Il est malade et attaqué de toutes parts, et pourtant je sens que j’ai une dette envers lui : il a vu mes filles jouer sous son feuillage, il nous a donné de l’ombre pendant nos longs soupers d’été, nous avons fait des siestes dans le hamac noué autour de son tronc, les oiseaux et les écureuils en ont fait leur terrain de jeu. Mais il a grandi trop vite, et sous l’effet du vent, une fente s’est ouverte entre les deux branches maîtresses, jusqu’à menacer le cœur de l’arbre.

Pour tenter de préserver ce qui pouvait être sauvé, j’ai dû lui couper la tête deux fois. Mais l’humidité s’est infiltrée partout, les insectes pondent leurs œufs, les champignons s’étendent, et je sais que ses jours sont comptés.

Les êtres et les choses qui nous entourent ne sont pas étrangers à notre vie. Ils disent quelque chose de nous, témoignent de notre existence, du meilleur comme du pire. « Comme ce lave-vaisselle qui a connu ton premier mariage / Et ta séparation / Comme cet ours en peluche qui a connu tes crises de rage / Et tes abdications3 », écrit Michel Houellebecq, dont je continue de lire la poésie.

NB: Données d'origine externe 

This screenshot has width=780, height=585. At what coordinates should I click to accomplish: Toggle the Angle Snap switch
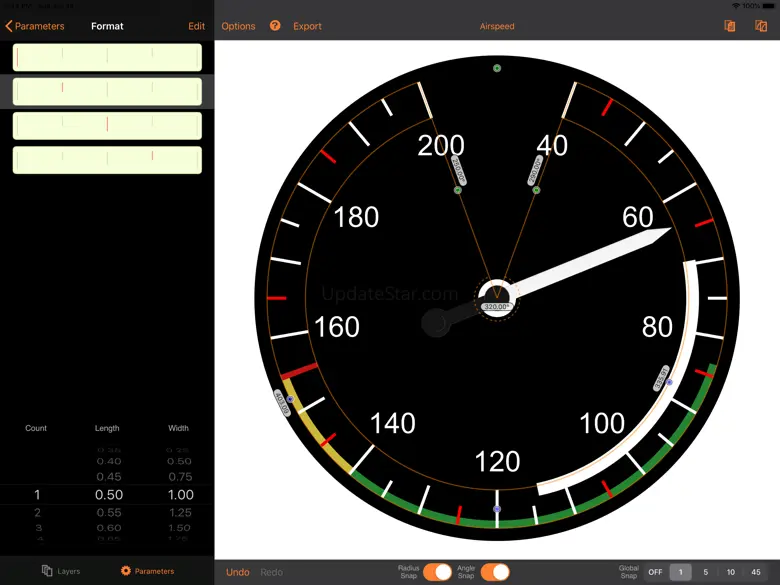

Mon témoin à moi, c’est un vieil ordinateur portable cassé en deux, dont la vie ne tient plus qu’à un fil, celui qui relie l’écran au clavier, et sur lequel j’écris ces lignes. C’est un vieux MacBook, qui aura bientôt dix ans, devenu si fragile que je n’ose plus le plier ni le déplacer.

Il reste toujours ouvert, adossé à une pile de livres et tourné vers la fenêtre, attendant chaque jour que je rentre à la maison. Mais il vieillit, le pauvre, et devient capricieux. Au moindre sursaut d’humidité, l’écran s’éteint, comme s’il avait besoin de dormir un peu. Ma blonde, qui est une femme raisonnable, et que j’aime aussi pour cette raison, me répète depuis un moment déjà que je devrais en faire mon deuil. Et le technicien spécialisé que j’ai consulté lui donne raison : il est trop tard pour le réparer, il vaudrait mieux le remplacer.

Et pourtant je ne me résous pas à m’en séparer. J’ai l’impression d’avoir une dette envers ce vieil objet, avec qui j’ai passé des milliers d’heures à travailler, lire, penser, avec qui j’ai douté et peiné, réussi autant de choses que j’en ai raté.

C’est avec cet ordinateur que j’ai écrit mes quatre livres et suis devenu écrivain. Et au moment de l’abandonner, je me demande si je saurai écrire sans lui, si même il me reste encore des livres à écrire.

Plus les années passent, plus j’éprouve le besoin de m’entourer d’objets qui ont vécu, qui ont une mémoire, une histoire, une âme. J’aime les vieilles photographies, les lampes usées, les livres anciens, les pierres et les fossiles, qui nourrissent ma vie de leur présence. Je me méfie du neuf, à l’obsolescence programmée. Je me méfie de la violence des bulldozers pressés de tout raser. Comme cette vieille demeure de Sillery, la maison Bignell, bâtie il y a 200 ans, que son propriétaire a laissé pourrir et qui sera bientôt détruite, sans que personne ne lève le petit doigt4. Qu’est-ce qu’une telle indifférence envers les vieilles choses dit de nous ?

Peut-être le remède à la surconsommation et à la destruction aveugle se trouve-t-il dans la découverte du lien intime qui nous unit aux objets qui nous entourent. Peut-être chacun de nous doit-il reconnaître, avec ce vieux Houellebecq, qu’il n’est guère plus qu’une « chose entre les choses », qu’une « chose plus fragile que les choses », « très pauvre chose / qui attend toujours l’amour / L’amour, ou la métamorphose ».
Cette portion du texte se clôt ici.